Public Outreach

Cultures of Fermentation – A Wenner-Gren Symposium

From October 11 to 17, we will be at the ‘Cultures of Fermentation’ symposium in Sintra, Portugal. The event is funded by the Wenner-Gren Foundation and organized by Mark Aldenderfer (UC-Merced), Christina Warinner (Harvard University & MPI-SHH), Jessica Hendy (University of York), and Matthäus Rest (MPI-SHH).

Excerpt:

Fermentation is a practice in which complex communities of humans, animals, plants, fungi, and bacteria meet and thrive. It provides us with a unique vantage point to engage and connect with recent debates in anthropology, biology, and beyond. Today, many of these multi-species communities that have been fermenting together, often in an unbroken chain for hundreds of human generations (and millions of microbial generations), are under severe threat of loss.
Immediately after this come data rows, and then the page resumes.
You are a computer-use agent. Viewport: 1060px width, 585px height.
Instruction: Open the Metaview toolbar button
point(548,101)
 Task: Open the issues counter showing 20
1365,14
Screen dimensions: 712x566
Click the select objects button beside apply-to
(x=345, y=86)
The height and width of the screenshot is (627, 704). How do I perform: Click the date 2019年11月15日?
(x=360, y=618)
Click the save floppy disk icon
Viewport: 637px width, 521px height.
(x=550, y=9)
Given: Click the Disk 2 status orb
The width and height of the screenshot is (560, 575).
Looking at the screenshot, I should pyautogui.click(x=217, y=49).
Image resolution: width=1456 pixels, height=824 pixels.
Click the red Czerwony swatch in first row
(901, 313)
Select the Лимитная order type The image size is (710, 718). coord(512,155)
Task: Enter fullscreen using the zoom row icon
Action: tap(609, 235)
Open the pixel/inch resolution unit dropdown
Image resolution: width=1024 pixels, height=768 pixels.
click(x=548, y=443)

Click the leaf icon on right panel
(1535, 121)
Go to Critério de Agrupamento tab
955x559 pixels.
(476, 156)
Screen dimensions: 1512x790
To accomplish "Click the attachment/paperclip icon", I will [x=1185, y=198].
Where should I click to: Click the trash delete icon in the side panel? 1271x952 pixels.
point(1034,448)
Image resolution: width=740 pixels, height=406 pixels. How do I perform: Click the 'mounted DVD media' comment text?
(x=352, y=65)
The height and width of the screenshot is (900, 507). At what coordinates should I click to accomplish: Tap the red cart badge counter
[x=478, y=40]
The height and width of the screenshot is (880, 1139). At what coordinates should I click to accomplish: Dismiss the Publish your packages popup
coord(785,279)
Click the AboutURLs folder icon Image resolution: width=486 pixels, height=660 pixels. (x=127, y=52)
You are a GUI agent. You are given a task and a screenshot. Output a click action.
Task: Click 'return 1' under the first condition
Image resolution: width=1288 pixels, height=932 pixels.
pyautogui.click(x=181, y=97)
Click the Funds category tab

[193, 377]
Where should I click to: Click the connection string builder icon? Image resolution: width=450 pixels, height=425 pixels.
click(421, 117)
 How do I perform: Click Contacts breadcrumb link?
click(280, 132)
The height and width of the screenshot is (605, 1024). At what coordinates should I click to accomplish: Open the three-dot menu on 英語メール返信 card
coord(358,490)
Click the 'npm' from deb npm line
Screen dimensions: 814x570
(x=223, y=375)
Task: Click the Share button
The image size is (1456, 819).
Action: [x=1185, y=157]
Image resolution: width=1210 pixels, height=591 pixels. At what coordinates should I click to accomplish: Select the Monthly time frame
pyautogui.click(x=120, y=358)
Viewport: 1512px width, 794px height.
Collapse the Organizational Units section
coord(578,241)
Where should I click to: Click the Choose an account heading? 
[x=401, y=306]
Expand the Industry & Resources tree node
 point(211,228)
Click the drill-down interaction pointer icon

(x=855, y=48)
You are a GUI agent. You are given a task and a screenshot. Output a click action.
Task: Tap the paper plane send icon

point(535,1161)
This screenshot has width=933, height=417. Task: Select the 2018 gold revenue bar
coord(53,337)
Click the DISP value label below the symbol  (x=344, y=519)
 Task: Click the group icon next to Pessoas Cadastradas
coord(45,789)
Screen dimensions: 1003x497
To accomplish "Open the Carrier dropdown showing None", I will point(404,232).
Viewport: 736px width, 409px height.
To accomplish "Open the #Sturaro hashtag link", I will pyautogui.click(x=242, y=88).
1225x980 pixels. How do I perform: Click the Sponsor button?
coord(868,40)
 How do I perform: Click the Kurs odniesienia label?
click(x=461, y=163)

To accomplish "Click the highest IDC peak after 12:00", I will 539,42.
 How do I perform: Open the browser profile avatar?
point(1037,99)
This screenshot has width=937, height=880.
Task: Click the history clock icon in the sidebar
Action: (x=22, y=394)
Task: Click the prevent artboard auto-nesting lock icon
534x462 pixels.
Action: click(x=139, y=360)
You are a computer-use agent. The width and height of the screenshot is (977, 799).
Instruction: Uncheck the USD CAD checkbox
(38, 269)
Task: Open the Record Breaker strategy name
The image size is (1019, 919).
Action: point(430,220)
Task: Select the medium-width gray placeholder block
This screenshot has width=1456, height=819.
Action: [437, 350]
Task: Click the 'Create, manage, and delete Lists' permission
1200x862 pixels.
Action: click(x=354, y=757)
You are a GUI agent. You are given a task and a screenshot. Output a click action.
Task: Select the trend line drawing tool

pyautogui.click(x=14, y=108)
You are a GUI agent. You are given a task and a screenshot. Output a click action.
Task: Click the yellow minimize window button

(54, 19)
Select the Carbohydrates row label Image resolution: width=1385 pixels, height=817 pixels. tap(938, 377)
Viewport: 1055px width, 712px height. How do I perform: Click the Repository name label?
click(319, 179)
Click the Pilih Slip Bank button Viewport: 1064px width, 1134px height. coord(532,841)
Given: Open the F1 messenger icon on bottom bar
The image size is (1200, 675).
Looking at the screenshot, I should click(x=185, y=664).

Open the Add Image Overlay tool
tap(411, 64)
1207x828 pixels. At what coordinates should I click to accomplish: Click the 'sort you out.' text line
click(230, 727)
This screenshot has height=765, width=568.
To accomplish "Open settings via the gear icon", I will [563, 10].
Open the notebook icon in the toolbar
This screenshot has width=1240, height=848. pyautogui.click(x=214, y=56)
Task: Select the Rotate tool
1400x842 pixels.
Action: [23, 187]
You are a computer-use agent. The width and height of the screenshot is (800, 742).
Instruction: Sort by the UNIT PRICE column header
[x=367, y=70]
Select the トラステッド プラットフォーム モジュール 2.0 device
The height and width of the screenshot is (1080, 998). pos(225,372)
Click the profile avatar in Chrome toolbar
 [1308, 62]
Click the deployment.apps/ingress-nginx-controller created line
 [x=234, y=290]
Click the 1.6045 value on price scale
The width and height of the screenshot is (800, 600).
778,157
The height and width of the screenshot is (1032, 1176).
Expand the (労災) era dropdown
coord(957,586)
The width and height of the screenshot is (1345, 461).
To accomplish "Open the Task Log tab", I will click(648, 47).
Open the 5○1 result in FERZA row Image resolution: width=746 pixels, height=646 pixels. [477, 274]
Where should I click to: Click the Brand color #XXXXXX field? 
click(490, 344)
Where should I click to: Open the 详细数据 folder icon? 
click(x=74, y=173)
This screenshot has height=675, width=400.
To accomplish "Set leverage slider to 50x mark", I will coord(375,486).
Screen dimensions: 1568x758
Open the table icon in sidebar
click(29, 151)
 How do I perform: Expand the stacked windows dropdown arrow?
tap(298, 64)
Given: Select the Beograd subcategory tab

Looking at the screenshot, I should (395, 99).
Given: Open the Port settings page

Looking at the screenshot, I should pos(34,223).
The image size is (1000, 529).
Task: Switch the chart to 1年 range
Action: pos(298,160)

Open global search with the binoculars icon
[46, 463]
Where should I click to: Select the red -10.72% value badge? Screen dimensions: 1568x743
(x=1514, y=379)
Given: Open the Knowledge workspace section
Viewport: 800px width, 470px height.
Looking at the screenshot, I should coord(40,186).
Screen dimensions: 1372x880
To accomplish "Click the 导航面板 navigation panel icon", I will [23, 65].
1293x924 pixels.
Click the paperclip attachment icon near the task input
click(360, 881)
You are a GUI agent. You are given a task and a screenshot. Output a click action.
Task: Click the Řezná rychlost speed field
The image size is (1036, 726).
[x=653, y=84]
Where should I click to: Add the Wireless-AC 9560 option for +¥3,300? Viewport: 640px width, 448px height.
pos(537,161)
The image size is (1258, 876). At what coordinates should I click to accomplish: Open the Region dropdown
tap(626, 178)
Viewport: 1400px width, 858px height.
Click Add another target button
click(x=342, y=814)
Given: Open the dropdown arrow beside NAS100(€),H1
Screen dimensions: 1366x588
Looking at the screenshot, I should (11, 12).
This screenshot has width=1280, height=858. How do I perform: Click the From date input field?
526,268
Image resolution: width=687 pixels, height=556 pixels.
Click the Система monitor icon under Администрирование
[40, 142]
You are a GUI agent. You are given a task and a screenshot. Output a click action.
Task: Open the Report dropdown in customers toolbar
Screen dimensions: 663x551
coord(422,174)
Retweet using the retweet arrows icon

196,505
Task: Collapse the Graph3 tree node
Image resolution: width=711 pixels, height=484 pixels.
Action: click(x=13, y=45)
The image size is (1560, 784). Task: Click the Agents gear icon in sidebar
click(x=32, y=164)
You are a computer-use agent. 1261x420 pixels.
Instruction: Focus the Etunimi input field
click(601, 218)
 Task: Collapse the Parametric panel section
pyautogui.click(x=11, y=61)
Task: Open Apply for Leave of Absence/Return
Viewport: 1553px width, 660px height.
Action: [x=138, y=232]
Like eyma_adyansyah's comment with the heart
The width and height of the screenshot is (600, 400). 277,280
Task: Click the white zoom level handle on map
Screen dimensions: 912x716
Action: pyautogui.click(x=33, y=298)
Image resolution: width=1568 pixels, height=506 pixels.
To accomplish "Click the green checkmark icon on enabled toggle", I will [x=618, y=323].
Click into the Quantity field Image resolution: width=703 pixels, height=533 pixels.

Many factors have contributed to this fermentation crisis, most importantly the increasing industrialization and standardization of farming and food processing. The global decline of small-scale agriculture results in the replacement of a multiplicity of local strains with a much less diverse set of industrially bred organisms.

But while there is a broad and diverse movement to save heirloom seeds and heritage livestock breeds, the impending loss of the microbial strains integral to small-scale fermentation is only starting to gain attention in academia and civil society. Popular interest in fermentation is growing dramatically, particularly in the context of microbreweries and artisanal cheese. Homemade fermented foods are increasingly considered healthy and hip, and they simultaneously serve to ground the fermenter in history and enable an expression of individuality. Fermentation is at the core of food traditions around the world, and the study of fermentation crosscuts the social and natural sciences. This symposium will foster interdisciplinary conversations integral to understanding human-microbial cultures. By bridging the fields of archaeology, cultural anthropology, biological anthropology, microbiology, and ecology, this symposium will cultivate an anthropology of fermentation.